По ночам, если склон был не слишком крут, ты карабкался, подбираясь поближе к большим дорогам, иногда осмеливаясь идти возле обочин. Ты вдыхал запахи Оспиталет-сен-Сюзанн – там густой осенний туман уже покрывал вершины, и ты ощущал его всеми своими фибрами пастуха, а в ночной тишине слышались голоса солдат, стерегущих проход. Впервые, когда тебе довелось идти одному битой серданьской дорогой, был ледяной зимний день, которого тебе не забыть. Это было пять или шесть лет тому. Январским утром, почти сразу же после Рождества. Как раз перед тем, как твоему отцу пришла в голову неудачная идея выдать замуж твою сестру Гильельму за это грубое животное, которое никогда не стремилось к Добру, и с которым она не хотела жить. Ты подсчитал в уме, что это было в 1306 году. Когда подули первые ветры, предвещающие Несчастье. И уже тогда ты, Пейре Маури, которому на ту пору едва исполнилось двадцать лет, уже тогда ты должен был бежать от Инквизиции.
А сегодня еще хуже, тебя совсем ничего хорошего не ожидает. Отлученный от Церкви и не явившийся в суд. Беглец из-за ереси. После того похода в Монтайю, когда ты привел к отцу младшего брата Арнота и узнал о смерти матери, ты снова бежал из графства Фуа, где ныне правили бал вороны. Ты вновь пересек перевалы, прошел горы, чтобы достичь Сердани. И из Сердани, где ты вновь нашел своих овец и товарищей, ты отправился на юг. Пересек острые ущелья Сьерра де Кади, спустился в долину Льйобригат, скользнул взглядом по острым, как нож, вершинам Монсеррат. Зимой, когда нужно будет устраиваться на долинах и холмах, ты будешь вдыхать туманы бурного потока Эбре. Тебе нравилось возвращаться на зимние пастбища, когда овцы унавоживают поля и оливковые рощи между Фликсом и Тортозой. Вблизи сарацинских городов, куда пастухи могут заходить, если им захочется человеческого общества.

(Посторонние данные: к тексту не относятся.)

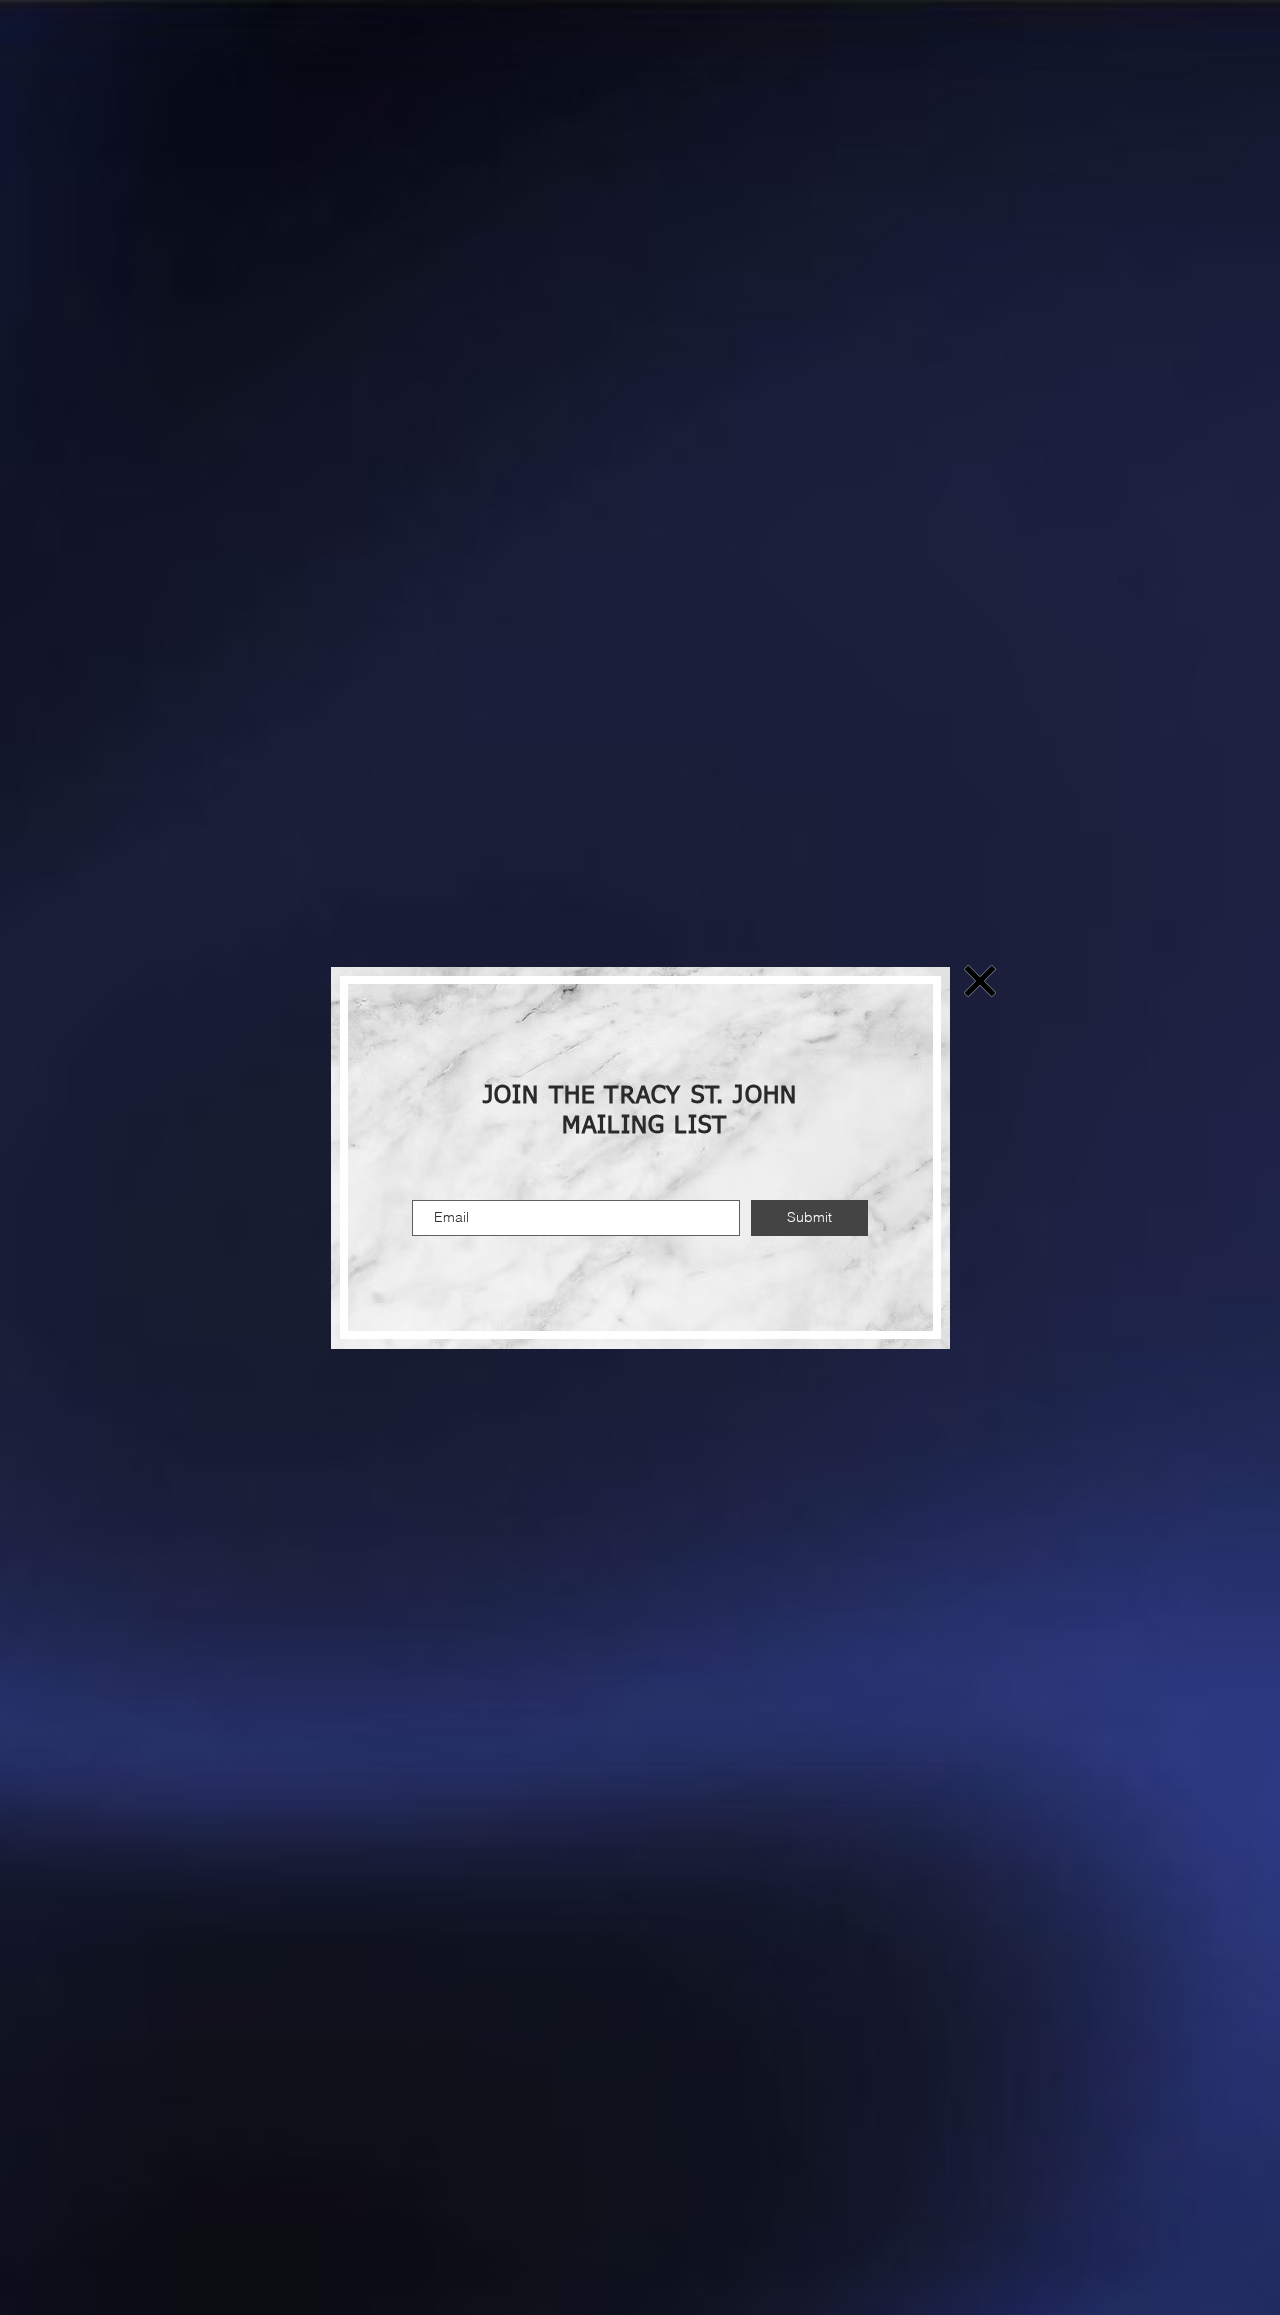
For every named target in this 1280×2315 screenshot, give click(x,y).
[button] (980, 981)
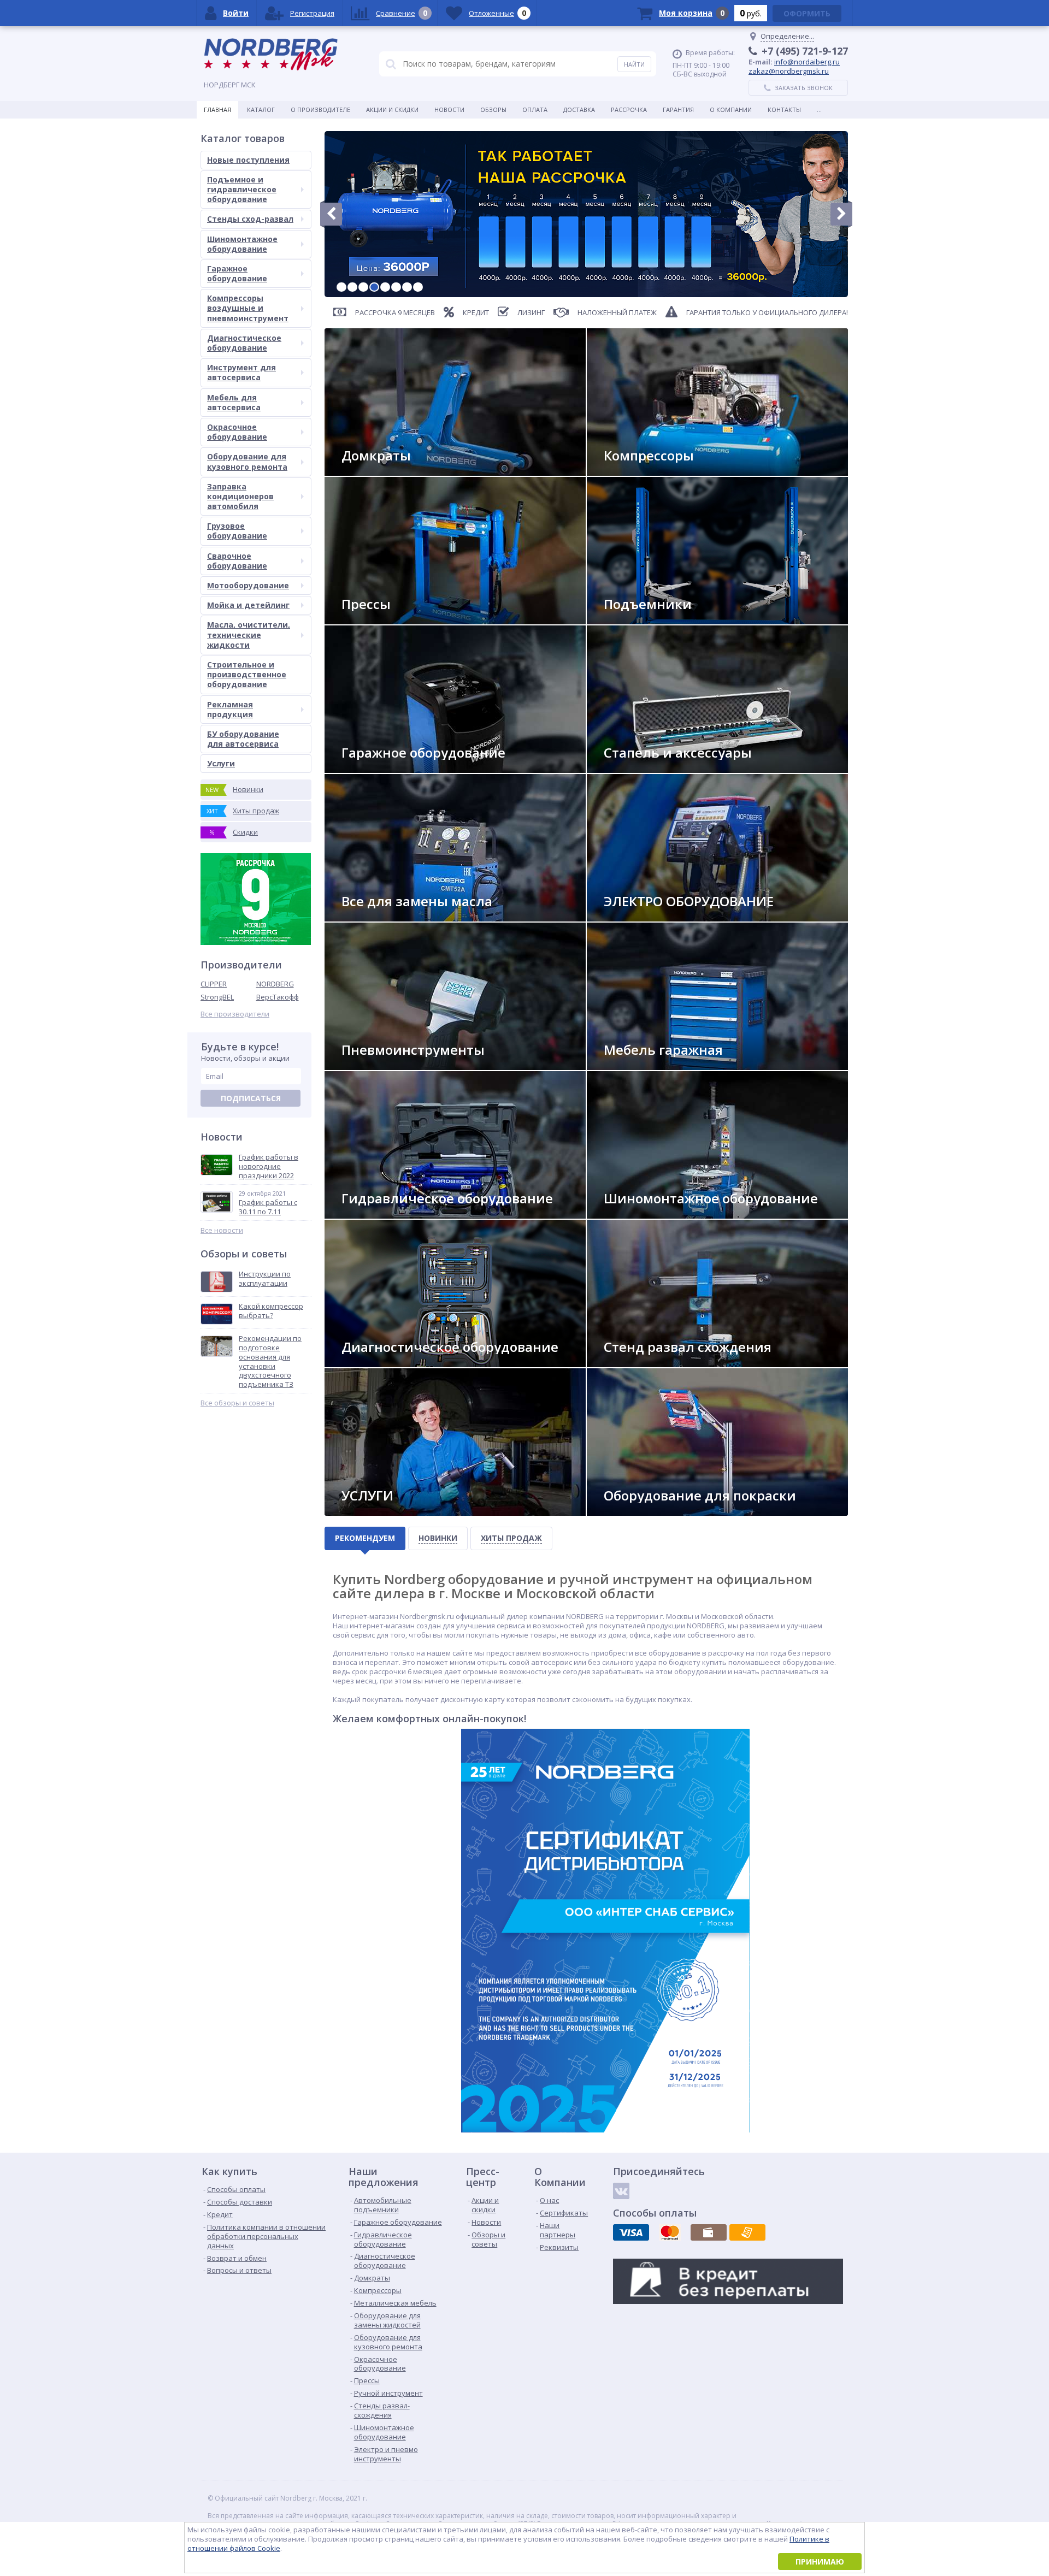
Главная (217, 109)
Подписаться (251, 1098)
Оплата (534, 109)
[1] (341, 287)
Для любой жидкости (387, 917)
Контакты (784, 109)
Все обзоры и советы (237, 1403)
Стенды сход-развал (250, 219)
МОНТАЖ (364, 1511)
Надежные (629, 471)
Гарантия (678, 109)
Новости (449, 109)
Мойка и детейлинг (248, 605)
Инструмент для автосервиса (241, 372)
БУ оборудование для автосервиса (243, 739)
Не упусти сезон (640, 1214)
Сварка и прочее (640, 917)
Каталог (261, 109)
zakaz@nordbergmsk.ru (789, 71)
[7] (407, 287)
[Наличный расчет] (709, 2232)
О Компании (731, 109)
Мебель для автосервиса (234, 402)
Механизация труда (383, 1065)
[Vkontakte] (621, 2191)
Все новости (222, 1230)
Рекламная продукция (230, 709)
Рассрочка (629, 109)
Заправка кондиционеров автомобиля (240, 496)
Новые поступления (248, 160)
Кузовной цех (636, 1511)
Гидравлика (370, 1214)
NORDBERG (275, 984)
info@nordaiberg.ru (807, 62)
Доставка (579, 109)
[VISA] (631, 2232)
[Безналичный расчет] (747, 2232)
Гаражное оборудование (237, 273)
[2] (352, 287)
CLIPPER (214, 984)
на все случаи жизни (386, 768)
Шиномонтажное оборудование (242, 244)
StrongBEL (217, 997)
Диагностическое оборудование (244, 343)
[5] (385, 287)
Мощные (365, 620)
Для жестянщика (641, 768)
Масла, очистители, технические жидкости (248, 634)
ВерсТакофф (277, 997)
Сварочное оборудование (237, 561)
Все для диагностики (386, 1362)
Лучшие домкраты (382, 471)
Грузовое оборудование (237, 531)
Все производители (235, 1014)
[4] (374, 287)
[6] (396, 287)
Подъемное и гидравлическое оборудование (241, 189)
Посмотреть (634, 620)
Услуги (221, 763)
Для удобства (635, 1065)
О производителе (320, 109)
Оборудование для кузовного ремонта (247, 461)
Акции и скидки (392, 109)
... (819, 109)
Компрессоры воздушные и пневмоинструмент (247, 308)
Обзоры (493, 109)
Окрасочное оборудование (237, 432)
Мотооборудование (248, 585)
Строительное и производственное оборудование (246, 674)
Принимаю (819, 2561)
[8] (418, 287)
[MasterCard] (670, 2232)
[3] (363, 287)
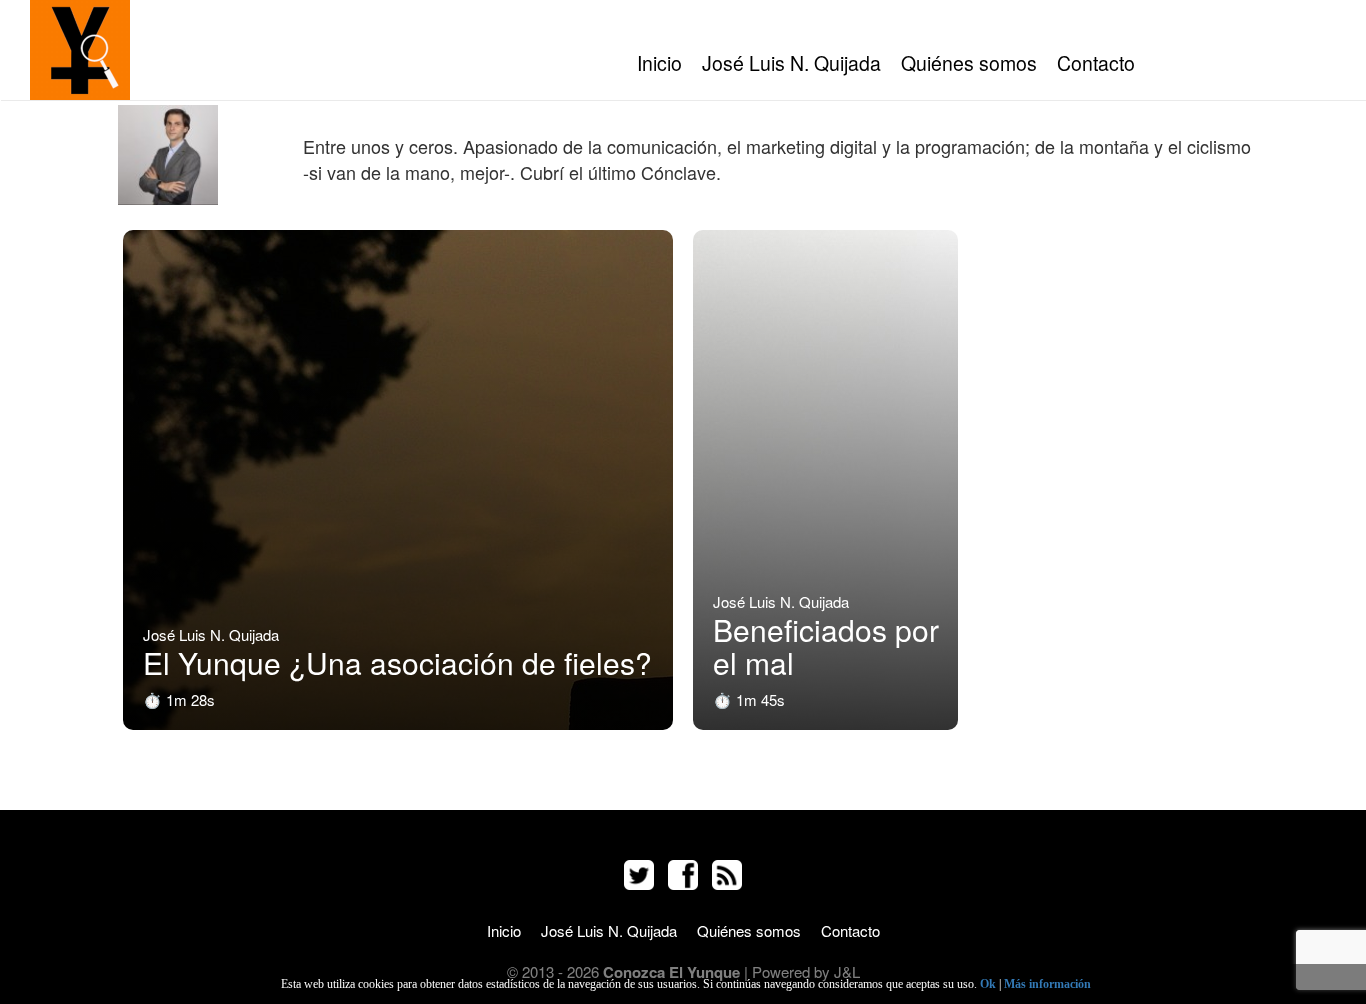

Всё это ты объяснил своему отцу, чтобы он хорошо это понял. Ты сказал ему, что земли по другую сторону Пиренеев, под влатью короля Арагона и короля Майорки, так же, как и земли короля Франции и графа де Фуа, принадлежат Церкви папы, Церкви, которая сдирает шкуру. Король, его графы, управители и сеньоры, консулы, именитые горожане и христианский народ в городах и деревнях, все они почитают и уважают авторитет прелатов, Братьев-Проповедников и монахов. Все они добрые католики, ходят на мессу и едят облатки. Однако Майорка, Валенсия, все эти солнечные королевства только недавно были отвоеваны у сарацинов; но сарацин, хоть они и побеждены, никто не преследует. Много их живет в городах, еще больше в селах. Многие твои товарищи-пастухи на зимних пастбищах – это сарацины, которые остались там жить, мудехары, как их там называют. Но этим сарацинам, как и еврейским общинам, позволено молиться в своих храмах, которые они называют мечетями и синагогами. А ведь они даже не христиане. Мудехары-сарацины моляться пророку по имени Мухаммед, и всем известно, что евреи преследовали и умертвили Господа Нашего Иисуса Христа во время оно в Иерусалиме.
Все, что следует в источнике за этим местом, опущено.